** Start DATA EXCERPTS **

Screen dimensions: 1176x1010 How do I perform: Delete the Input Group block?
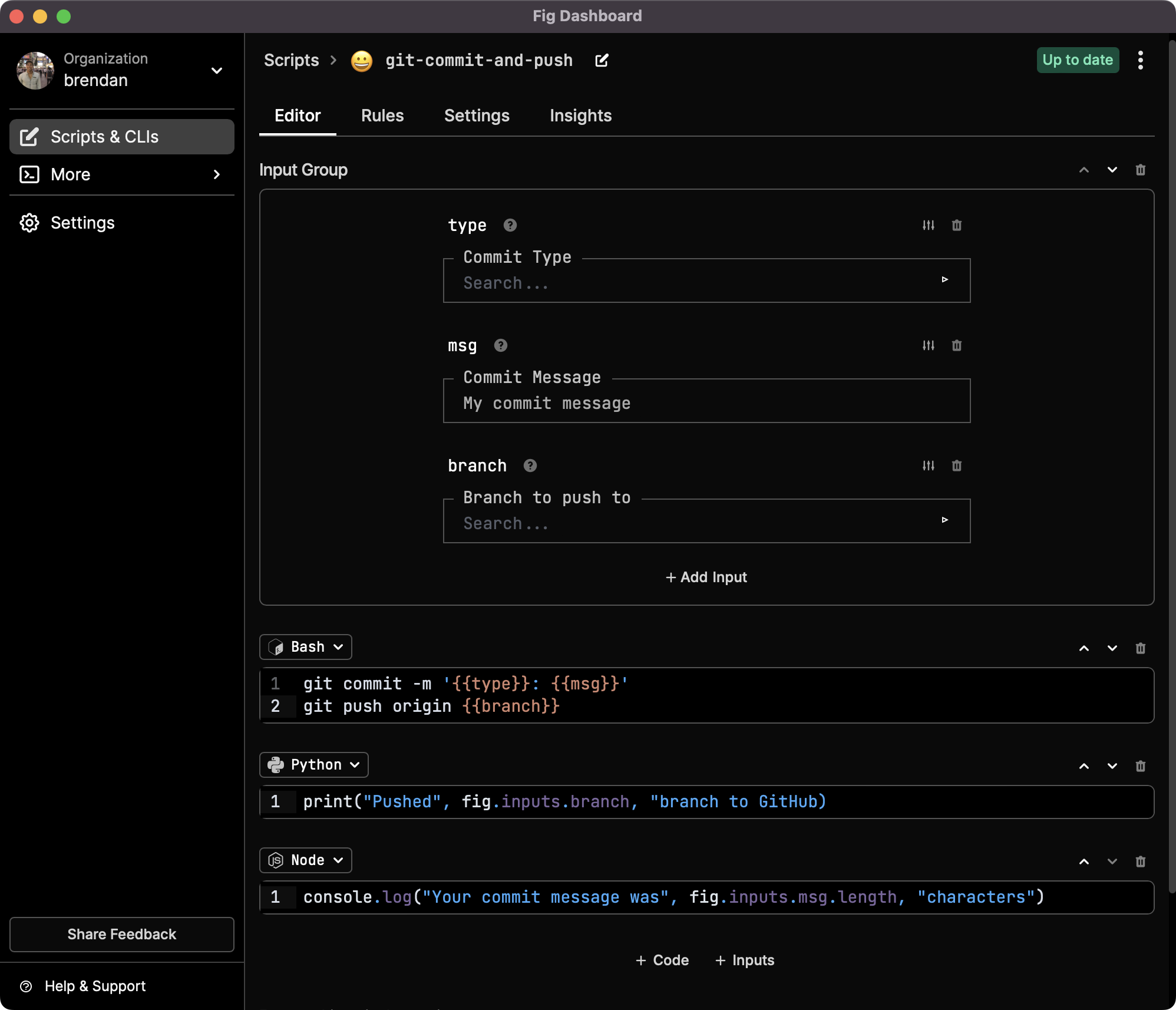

** End DATA EXCERPTS **
** Start DATA EXCERPTS **

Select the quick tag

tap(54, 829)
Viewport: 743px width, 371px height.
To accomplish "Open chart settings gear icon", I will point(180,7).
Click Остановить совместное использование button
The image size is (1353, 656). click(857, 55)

** End DATA EXCERPTS **
** Start DATA EXCERPTS **

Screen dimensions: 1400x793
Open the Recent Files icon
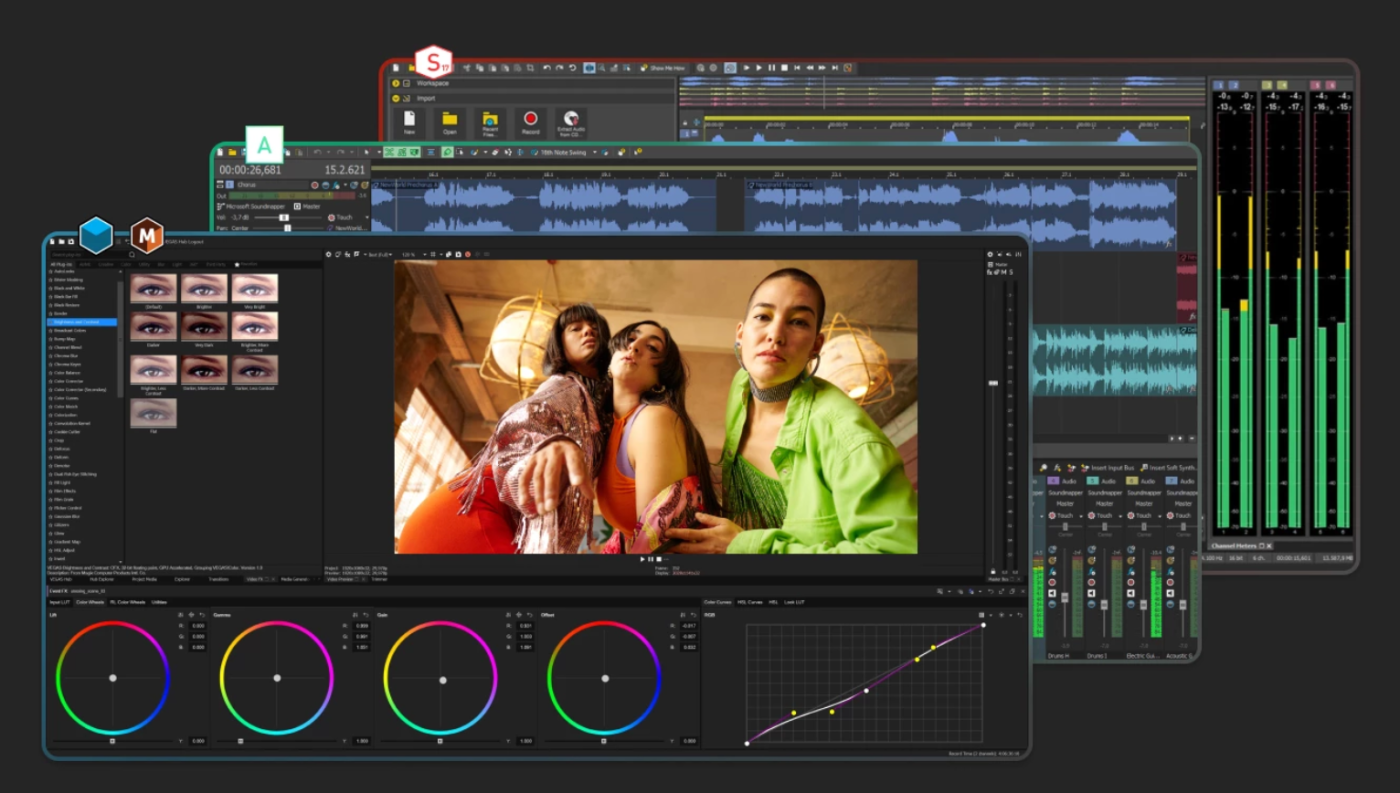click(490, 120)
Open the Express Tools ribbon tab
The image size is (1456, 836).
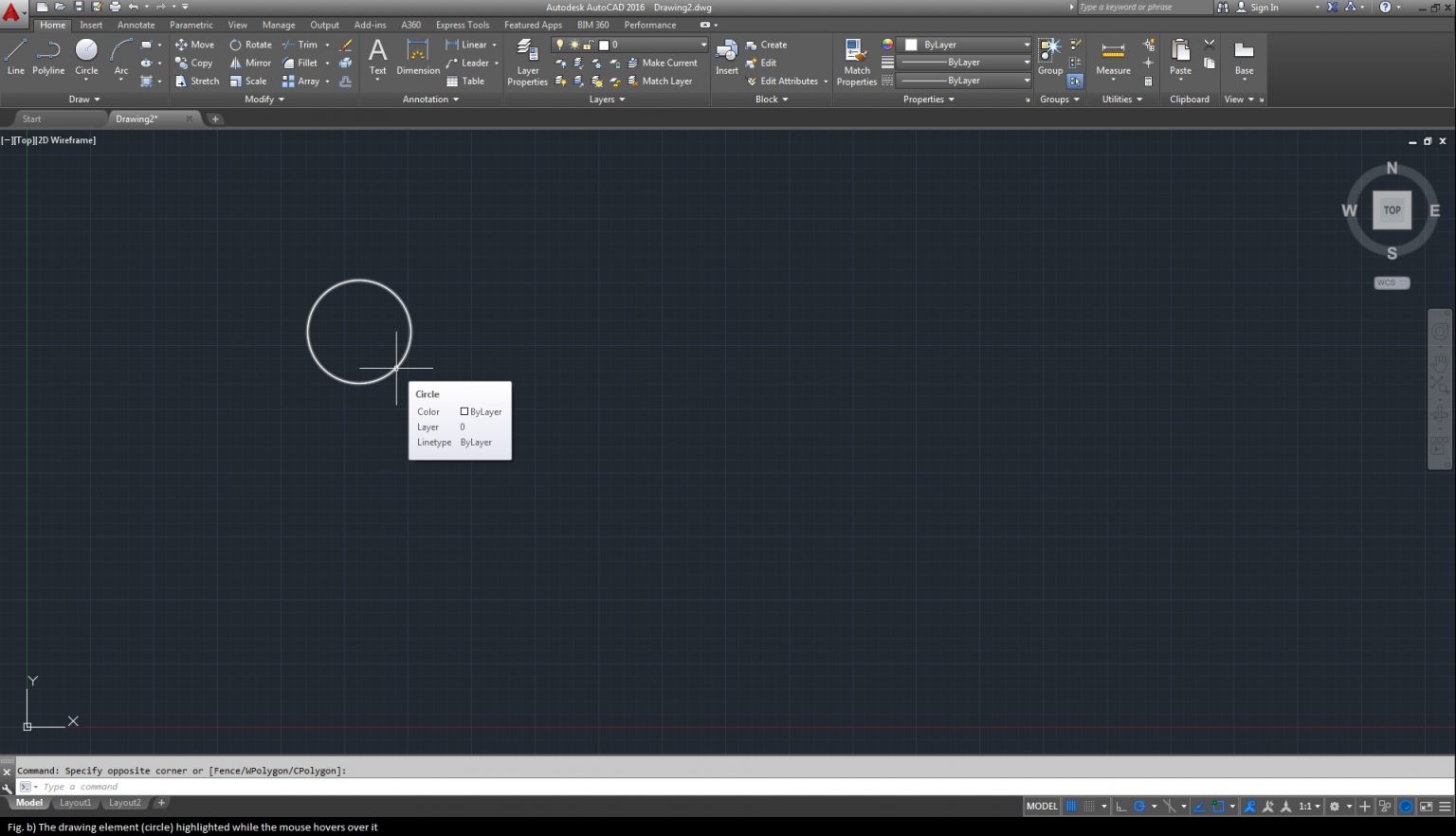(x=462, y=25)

** End DATA EXCERPTS **

Can you copy out the records above precisely, starting with the line that contains "Select the quick tag" and going on through the line that contains "The image size is (1353, 656). click(857, 55)"?

Select the quick tag

tap(54, 829)
Viewport: 743px width, 371px height.
To accomplish "Open chart settings gear icon", I will point(180,7).
Click Остановить совместное использование button
The image size is (1353, 656). click(857, 55)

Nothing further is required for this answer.